--- INSTRUKSI KERJA A ---
Ambil dari teks tentang kematian mahasiswi UNIMA seluruh bagian mulai "Surat Terakhir yang" terus ke bawah hingga "EMM menempuh studi.".
--- INSTRUKSI KERJA B ---
Teruskan teks tentang kematian mahasiswi UNIMA, dimulai sesudah kalimat terakhirnya.

------ TEKS LATIHAN

Postingan awal yang mengungkap kasus ini diunggah oleh akun @cmutiamohi_. Dalam unggahannya, sang pengguna menyebut bahwa EMM—yang kini berada di ambang kelulusan—ditemukan meninggal dunia setelah diduga mengalami trauma berat akibat pelecehan seksual oleh salah satu dosennya. Isu ini dengan cepat menyebar dan menjadi trending, memicu gelombang emosi dari warganet yang menuntut keadilan bagi almarhumah.
Surat Terakhir yang Menyisakan Duka
Menurut informasi yang beredar di media sosial, sebelum mengakhiri hidupnya, EMM sempat menulis surat yang menyebut inisial oknum dosen pelaku: DAM. Surat tersebut—yang kini menjadi pusat perhatian—menyatakan bahwa tindakan asusila tersebut terjadi di lingkungan Fakultas Ilmu Pendidikan dan Psikologi (FIPP) UNIMA, tempat EMM menempuh studi.

------------
------ KUMPULAN DATA

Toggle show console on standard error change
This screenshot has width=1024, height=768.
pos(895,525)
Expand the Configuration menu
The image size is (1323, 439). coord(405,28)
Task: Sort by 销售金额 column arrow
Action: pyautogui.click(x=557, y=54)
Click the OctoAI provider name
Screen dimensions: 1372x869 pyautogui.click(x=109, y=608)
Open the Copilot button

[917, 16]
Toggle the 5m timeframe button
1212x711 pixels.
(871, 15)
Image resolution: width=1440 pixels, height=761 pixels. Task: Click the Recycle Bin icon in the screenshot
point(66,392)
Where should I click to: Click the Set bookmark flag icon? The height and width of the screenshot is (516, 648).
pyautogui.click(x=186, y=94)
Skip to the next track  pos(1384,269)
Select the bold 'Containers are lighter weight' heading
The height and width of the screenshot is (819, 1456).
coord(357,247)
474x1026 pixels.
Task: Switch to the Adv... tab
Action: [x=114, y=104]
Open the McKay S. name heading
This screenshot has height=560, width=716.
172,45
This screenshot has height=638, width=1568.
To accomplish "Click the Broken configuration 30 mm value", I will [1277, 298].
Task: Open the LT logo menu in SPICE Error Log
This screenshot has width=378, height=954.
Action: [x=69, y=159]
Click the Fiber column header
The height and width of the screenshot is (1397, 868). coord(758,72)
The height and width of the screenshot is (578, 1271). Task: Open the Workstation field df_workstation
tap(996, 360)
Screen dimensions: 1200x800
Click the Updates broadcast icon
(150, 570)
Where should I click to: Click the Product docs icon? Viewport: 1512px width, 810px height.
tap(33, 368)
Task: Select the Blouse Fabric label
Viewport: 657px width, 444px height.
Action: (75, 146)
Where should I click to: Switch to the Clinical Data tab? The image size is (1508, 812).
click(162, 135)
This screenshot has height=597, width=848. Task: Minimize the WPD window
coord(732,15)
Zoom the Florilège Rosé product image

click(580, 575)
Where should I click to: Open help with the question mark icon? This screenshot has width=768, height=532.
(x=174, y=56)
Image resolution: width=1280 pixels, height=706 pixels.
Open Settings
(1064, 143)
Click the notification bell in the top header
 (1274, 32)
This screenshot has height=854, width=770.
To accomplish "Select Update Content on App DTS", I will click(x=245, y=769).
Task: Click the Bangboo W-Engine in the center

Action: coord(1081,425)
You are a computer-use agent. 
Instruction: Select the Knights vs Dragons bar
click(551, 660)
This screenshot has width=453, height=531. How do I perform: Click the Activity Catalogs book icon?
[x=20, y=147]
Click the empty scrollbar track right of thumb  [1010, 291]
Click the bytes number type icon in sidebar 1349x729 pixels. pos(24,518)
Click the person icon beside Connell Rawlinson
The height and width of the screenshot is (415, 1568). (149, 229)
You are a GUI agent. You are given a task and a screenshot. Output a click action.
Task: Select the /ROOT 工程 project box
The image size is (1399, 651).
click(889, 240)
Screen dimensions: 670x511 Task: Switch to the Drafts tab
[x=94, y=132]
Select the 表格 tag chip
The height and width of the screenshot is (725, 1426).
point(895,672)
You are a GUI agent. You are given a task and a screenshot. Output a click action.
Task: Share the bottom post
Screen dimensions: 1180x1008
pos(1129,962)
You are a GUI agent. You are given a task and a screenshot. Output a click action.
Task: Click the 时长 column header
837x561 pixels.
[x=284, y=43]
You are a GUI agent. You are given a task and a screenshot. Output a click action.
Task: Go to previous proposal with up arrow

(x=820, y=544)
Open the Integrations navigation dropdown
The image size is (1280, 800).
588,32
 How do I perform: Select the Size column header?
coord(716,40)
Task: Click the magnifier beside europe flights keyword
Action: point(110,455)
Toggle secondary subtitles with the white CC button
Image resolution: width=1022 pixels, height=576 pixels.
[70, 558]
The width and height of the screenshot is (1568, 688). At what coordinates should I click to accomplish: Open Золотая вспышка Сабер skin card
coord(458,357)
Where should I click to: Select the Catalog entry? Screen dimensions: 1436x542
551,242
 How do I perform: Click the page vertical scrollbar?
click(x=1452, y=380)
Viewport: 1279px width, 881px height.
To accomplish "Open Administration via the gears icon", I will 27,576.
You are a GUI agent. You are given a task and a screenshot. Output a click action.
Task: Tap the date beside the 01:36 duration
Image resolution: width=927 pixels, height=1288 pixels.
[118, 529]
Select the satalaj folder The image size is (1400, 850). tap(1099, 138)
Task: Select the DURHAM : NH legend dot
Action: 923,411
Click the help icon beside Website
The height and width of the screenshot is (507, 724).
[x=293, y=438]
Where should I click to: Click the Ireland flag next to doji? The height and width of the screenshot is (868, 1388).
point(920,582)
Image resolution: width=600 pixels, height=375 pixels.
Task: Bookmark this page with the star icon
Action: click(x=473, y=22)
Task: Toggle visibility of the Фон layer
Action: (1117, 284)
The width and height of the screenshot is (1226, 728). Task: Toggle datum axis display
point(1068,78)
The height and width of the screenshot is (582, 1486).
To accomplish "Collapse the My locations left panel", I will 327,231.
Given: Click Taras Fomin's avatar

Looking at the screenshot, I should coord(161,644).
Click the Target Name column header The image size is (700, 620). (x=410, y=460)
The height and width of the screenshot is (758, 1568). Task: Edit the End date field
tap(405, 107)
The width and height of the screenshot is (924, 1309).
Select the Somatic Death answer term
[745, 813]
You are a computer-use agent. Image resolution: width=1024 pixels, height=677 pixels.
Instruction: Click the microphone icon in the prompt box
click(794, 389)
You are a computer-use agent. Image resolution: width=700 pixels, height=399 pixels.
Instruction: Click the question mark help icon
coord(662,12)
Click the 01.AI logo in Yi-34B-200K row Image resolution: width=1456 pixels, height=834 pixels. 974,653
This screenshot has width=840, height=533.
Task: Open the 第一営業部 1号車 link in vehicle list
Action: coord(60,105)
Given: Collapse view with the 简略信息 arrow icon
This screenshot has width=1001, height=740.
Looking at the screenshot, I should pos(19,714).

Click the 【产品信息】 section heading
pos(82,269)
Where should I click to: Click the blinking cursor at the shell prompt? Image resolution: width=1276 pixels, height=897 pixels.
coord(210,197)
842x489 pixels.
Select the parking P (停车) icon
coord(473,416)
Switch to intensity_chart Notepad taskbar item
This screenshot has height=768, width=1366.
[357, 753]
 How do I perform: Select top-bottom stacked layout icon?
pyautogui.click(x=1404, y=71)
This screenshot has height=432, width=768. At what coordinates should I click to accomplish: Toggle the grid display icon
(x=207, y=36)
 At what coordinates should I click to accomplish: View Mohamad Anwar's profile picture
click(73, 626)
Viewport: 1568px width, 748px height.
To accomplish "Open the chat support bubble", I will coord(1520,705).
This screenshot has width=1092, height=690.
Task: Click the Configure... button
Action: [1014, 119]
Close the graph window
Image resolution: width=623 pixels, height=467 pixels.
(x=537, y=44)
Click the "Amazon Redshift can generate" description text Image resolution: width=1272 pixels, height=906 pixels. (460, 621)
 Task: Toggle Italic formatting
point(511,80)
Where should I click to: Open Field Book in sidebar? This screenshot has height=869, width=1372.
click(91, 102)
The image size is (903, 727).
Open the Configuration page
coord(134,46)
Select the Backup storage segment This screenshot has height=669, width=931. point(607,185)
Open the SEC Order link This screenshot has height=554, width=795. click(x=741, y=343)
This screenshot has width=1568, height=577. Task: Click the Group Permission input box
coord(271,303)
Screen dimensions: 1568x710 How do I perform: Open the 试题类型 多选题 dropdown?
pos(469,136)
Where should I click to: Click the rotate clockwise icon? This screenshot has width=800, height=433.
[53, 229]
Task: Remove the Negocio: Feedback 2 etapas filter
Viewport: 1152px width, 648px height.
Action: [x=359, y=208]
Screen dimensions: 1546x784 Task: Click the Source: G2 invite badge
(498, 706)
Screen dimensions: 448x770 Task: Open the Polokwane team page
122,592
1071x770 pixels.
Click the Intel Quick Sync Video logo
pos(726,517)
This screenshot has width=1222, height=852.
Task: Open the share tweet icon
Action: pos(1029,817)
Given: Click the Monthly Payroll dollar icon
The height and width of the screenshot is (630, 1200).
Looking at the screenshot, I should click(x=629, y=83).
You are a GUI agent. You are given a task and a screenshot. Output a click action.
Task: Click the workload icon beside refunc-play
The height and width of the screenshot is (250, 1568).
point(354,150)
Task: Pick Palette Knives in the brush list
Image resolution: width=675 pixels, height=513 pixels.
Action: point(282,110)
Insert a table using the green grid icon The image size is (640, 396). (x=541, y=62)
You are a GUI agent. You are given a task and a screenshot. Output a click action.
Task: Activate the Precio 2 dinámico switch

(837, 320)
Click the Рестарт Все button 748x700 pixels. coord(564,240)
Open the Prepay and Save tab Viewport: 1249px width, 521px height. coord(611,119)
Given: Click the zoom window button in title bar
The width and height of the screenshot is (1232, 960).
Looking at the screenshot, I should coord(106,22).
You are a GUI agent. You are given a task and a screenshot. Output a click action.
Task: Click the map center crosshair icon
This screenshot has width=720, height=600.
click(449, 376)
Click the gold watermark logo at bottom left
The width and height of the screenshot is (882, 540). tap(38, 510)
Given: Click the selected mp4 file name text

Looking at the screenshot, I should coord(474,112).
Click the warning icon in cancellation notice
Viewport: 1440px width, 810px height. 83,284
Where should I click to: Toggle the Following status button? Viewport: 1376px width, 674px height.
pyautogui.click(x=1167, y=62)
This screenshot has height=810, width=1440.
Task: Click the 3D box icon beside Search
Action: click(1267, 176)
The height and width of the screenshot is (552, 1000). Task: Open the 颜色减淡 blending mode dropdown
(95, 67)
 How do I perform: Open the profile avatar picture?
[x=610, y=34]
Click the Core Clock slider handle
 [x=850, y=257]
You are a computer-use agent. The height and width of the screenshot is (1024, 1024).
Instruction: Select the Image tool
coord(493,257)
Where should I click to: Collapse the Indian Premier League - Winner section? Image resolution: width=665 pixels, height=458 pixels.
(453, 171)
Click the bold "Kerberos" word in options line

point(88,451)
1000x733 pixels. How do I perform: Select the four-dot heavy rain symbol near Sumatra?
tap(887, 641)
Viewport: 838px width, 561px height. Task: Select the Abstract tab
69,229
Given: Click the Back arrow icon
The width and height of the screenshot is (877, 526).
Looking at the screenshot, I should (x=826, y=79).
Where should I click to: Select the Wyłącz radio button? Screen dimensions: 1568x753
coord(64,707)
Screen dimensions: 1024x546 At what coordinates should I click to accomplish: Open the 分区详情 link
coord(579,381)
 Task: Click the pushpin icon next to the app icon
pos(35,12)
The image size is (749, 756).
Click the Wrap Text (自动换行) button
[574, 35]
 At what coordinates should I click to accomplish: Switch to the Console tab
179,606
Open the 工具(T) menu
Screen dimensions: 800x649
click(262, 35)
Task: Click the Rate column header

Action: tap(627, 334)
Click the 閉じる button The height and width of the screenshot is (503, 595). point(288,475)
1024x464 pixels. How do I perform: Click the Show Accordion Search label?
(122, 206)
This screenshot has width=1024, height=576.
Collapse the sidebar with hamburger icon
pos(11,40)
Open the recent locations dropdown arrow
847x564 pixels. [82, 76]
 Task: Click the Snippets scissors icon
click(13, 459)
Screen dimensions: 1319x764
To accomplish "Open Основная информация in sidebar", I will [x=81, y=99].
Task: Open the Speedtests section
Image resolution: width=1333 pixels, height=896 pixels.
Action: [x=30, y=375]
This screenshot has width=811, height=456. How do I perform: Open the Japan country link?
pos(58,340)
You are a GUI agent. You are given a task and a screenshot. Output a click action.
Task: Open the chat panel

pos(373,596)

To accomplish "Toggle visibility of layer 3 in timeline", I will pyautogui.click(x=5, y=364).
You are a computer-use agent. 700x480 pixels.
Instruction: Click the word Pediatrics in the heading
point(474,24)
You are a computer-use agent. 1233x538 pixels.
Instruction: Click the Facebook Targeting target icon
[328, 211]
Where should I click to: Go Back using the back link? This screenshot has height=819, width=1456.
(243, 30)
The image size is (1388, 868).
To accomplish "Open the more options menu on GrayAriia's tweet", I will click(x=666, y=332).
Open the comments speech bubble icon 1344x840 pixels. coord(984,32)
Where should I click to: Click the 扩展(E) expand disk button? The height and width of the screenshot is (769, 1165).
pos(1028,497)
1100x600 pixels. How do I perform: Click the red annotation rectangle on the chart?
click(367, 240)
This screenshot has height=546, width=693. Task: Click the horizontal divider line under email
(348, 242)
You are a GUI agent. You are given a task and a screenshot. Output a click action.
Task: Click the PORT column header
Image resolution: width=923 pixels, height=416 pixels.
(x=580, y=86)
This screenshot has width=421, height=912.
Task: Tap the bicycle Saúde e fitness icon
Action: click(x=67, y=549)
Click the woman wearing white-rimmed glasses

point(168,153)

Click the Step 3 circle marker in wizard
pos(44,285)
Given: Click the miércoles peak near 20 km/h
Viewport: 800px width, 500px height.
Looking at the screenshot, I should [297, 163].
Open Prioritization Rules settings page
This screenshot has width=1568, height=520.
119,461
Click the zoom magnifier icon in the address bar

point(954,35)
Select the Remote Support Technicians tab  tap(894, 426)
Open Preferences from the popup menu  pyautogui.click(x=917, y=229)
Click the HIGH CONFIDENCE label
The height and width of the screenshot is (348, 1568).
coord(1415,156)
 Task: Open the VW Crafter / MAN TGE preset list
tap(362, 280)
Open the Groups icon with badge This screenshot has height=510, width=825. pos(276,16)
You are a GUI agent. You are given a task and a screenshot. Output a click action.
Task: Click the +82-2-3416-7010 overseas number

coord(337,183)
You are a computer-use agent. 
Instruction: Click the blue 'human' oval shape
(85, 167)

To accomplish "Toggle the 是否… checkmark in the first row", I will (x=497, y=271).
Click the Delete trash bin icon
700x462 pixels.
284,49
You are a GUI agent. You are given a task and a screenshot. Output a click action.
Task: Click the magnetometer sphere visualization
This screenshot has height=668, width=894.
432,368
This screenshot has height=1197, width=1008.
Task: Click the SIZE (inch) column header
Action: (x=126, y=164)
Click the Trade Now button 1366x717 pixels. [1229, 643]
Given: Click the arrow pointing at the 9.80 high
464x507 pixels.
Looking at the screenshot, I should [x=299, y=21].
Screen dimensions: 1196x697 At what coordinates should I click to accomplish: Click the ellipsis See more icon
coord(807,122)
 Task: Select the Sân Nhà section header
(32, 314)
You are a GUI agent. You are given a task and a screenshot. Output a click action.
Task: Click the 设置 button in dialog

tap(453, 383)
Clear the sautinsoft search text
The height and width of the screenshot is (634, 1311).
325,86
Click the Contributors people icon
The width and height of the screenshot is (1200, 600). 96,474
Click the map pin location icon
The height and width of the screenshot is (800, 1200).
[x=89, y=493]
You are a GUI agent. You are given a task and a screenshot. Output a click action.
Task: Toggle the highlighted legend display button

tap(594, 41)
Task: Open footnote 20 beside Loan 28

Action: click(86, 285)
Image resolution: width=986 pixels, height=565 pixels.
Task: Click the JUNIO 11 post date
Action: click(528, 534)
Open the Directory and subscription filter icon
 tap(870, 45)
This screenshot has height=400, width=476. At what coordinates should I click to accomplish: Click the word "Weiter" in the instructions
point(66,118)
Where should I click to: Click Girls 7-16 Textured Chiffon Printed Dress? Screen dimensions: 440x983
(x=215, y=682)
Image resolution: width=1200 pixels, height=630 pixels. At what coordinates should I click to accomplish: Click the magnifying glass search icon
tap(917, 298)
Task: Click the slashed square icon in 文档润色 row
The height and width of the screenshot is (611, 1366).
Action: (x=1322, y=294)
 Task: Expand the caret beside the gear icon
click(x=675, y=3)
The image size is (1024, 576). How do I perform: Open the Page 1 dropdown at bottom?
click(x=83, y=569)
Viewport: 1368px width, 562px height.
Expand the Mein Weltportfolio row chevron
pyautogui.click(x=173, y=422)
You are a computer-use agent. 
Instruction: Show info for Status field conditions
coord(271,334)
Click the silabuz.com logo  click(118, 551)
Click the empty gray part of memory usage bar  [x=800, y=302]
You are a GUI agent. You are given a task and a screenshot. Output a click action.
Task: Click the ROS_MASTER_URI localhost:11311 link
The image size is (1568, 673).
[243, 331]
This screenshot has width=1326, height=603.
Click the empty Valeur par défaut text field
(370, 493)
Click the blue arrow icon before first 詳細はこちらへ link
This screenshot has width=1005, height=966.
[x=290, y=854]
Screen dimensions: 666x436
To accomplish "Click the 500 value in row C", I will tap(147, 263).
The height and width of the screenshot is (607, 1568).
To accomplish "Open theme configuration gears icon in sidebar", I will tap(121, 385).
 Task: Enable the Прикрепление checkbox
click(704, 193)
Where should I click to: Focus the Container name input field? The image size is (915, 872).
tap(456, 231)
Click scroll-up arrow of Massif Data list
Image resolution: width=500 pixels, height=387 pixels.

------------

--- HASIL A ---
Surat Terakhir yang Menyisakan Duka
Menurut informasi yang beredar di media sosial, sebelum mengakhiri hidupnya, EMM sempat menulis surat yang menyebut inisial oknum dosen pelaku: DAM. Surat tersebut—yang kini menjadi pusat perhatian—menyatakan bahwa tindakan asusila tersebut terjadi di lingkungan Fakultas Ilmu Pendidikan dan Psikologi (FIPP) UNIMA, tempat EMM menempuh studi.

--- HASIL B ---
Meski identitas lengkap pelaku belum dikonfirmasi secara resmi, inisial tersebut telah memantik spekulasi luas di kalangan mahasiswa dan warganet. Banyak pihak menuntut transparansi penuh dari pihak universitas dan aparat penegak hukum agar kasus ini tidak berakhir dalam senyap, seperti banyak kasus kekerasan seksual sebelumnya.
Respons UNIMA: Duka, Komitmen, dan Ajakan Menahan Asumsi
Menanggapi desakan publik, pihak Universitas Negeri Manado akhirnya angkat suara melalui akun Instagram resmi @unima_1955. Dalam pernyataannya, UNIMA menyampaikan belasungkawa mendalam atas kepergian Evia Maria Mangolo, yang disebut sebagai “salah satu putra terbaik kampus”.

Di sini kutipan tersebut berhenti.